Bob Dylan in Afas Live; de meester aan het werk

Met een half oog en met een kater door een korte nacht lees ik de recensies in de kranten van Dylans concert van gisteravond in Afas Live. Ze bevatten – hoe kan het ook anders – het gebruikelijke gezeur. Velen spreken over de 'mindere momenten' en het zogenoemde gepingel op piano, waarachter Dylan zich verschool, het publiek dat niet gediend werd met schermen, de telefoons in afgesloten cases – mooie momenten worden dan ook wel weer benoemd. Toch is zulke taal net zo plat en net zo nietszeggend als de sterren die gegeven worden, maar zulke taal wordt geschreven door lui die met een ander doel dan ik in de zaal zaten. Mij gaat het niet om een concert te analyseren middels de gebruikelijke 'recensietaal' of een aantal sterren.
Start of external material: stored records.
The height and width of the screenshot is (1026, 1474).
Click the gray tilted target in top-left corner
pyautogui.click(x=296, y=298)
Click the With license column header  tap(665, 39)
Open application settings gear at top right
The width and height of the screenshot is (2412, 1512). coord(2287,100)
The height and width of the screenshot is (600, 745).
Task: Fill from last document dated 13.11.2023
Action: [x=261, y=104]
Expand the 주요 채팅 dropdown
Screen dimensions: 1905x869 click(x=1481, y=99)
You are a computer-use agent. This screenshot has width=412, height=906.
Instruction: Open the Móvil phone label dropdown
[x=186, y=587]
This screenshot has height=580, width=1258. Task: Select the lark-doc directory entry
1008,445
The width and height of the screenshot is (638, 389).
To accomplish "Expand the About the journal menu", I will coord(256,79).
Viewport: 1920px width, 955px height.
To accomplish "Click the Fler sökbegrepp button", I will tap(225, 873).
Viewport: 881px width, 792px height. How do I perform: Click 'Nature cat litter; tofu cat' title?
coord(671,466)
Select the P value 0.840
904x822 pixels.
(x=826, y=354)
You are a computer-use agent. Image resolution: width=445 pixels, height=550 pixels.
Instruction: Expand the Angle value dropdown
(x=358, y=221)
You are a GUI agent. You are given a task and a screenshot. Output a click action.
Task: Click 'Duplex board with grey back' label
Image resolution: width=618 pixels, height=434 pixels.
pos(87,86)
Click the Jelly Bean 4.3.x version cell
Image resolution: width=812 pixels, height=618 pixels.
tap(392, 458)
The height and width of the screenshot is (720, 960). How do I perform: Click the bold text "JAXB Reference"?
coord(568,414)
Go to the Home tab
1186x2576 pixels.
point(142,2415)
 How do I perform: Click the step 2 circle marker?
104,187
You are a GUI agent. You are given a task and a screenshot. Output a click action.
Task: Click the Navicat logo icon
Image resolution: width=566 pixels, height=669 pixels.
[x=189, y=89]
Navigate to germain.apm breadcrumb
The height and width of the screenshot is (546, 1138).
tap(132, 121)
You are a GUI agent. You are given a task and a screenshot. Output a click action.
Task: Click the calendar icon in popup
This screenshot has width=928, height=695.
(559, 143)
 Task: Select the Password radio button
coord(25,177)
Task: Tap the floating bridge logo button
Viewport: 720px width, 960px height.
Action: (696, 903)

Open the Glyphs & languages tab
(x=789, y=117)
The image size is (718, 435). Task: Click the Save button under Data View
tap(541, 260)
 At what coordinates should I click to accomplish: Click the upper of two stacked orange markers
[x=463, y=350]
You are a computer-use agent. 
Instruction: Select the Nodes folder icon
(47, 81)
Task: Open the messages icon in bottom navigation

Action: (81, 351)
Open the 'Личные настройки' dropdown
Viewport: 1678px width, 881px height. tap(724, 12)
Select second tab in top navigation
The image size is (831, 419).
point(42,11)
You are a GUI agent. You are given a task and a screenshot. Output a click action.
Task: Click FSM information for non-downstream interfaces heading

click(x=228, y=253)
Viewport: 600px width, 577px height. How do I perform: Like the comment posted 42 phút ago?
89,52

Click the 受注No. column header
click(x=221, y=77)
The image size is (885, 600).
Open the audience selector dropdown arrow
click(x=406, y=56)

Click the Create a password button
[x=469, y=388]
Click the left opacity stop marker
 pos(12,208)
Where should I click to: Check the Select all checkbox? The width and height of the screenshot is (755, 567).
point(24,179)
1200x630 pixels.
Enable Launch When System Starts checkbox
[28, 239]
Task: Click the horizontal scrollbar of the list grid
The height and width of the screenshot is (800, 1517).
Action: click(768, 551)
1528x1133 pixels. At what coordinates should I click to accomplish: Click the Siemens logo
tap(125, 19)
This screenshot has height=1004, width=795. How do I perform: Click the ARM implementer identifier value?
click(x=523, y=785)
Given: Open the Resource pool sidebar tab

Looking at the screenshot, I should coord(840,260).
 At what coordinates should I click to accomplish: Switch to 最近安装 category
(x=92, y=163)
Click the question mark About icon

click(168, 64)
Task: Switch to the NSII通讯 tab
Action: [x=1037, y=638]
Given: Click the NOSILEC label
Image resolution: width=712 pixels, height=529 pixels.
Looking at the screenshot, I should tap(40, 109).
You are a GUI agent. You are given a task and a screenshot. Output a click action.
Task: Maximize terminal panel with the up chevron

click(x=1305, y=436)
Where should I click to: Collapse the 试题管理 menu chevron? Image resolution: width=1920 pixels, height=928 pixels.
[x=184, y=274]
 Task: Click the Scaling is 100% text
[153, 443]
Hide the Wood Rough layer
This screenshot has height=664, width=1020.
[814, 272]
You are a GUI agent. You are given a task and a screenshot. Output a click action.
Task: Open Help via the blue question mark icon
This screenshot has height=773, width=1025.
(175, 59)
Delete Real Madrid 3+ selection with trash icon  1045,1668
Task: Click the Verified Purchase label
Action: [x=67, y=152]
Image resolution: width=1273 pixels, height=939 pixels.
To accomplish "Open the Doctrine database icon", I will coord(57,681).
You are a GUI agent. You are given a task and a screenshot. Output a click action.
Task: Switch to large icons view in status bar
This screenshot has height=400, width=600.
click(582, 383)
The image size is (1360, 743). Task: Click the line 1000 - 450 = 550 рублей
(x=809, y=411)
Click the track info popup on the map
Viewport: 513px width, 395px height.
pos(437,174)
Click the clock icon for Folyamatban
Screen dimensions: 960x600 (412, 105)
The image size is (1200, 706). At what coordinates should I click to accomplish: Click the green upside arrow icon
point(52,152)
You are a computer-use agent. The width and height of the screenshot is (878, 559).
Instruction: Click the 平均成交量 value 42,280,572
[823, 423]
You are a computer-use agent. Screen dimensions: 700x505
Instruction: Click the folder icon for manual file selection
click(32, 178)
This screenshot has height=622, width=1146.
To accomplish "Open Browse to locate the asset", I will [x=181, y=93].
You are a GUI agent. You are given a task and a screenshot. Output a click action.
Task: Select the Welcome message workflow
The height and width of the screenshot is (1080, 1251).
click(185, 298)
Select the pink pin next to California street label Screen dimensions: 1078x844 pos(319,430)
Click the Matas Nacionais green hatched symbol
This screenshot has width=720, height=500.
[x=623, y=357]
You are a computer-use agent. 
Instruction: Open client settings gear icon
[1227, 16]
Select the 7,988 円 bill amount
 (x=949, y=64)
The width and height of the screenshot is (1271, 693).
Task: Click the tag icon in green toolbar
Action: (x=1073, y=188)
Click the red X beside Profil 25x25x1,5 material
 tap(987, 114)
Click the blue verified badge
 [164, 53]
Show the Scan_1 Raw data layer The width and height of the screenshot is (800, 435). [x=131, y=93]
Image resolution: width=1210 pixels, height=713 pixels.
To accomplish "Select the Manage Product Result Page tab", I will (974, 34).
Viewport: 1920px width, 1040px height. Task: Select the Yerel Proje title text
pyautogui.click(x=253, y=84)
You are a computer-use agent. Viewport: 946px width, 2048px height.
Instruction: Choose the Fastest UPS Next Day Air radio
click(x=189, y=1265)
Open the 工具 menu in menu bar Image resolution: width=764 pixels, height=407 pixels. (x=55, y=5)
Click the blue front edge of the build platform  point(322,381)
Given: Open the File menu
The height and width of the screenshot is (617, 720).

Net zo min beleefde ik het concert met een recensie die geschreven dient te worden in het achterhoofd. Nee, het ging om de meester weer voor het eerst in vijfenhalf jaar te zien, zij het van een grote afstand – die overigens niet hinderde – te horen wat Dylan bereikte met het spelen van werk van het nieuwe album en wat oud werk, zoals altijd bewerkt met nieuwe arrangementen, nieuwe regels, helemaal in het geval van 'Gotta Serve Somebody', waarvan de tekst bijna volledig herschreven was. Toch stond die ene regel: "You've gotta serve somebody, might be the devil, might be the Lord" – die Bijbelse wijsheid – nog steeds als een huis. Net als de nummers van 'Rough and Rowdy Ways', die weliswaar herkenbaarder waren met het album in het achterhoofd, maar waarin er ook ruimte was voor de band om zich te ontplooien, net als voor de bard zelf op piano. Wat door recensenten gepingel wordt genoemd, noem ik zichtbaar, hoorbaar en voelbaar plezier.

En toen – waar het concert net zo goed voorbij leek gevlogen als dat het voelde als een positieve eeuwigheid – het laatste stuk – met het gevoel van extase dat geen moment geweken is bij het concert, dat nog een extra zetje kreeg. Een nummer dat zo dierbaar is, zo vertrouwd, maar dat ik nimmer live heb gehoord: 'Every Grain of Sand'. Toen kwamen de tranen, greep ik de hand van mijn vader vol wederzijdse herkenning. En kwam, na de grootste minuten vol Nobelprijswaardige, gezongen poëzie, het eerste mondharmonica-spel van de avond. Een moment van catharsis, waar geen sterren aan gegeven kunnen worden. Slechts de woorden: de meester aan het werk.